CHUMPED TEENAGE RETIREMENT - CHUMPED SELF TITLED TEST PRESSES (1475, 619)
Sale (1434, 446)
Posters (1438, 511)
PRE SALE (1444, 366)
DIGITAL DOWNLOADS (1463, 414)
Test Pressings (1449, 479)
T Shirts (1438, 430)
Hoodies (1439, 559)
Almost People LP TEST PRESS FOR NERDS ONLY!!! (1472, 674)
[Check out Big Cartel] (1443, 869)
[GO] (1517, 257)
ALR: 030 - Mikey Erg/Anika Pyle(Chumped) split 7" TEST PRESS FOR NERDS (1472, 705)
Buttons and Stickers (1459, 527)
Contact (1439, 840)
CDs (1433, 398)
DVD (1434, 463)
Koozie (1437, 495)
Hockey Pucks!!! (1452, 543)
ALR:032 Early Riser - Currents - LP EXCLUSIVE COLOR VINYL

#####

Work to complete> From the records above, pull every line that carries the word "NERDS".

Answer to the exercise>
Almost People LP TEST PRESS FOR NERDS ONLY!!! (1472, 674)
ALR: 030 - Mikey Erg/Anika Pyle(Chumped) split 7" TEST PRESS FOR NERDS (1472, 705)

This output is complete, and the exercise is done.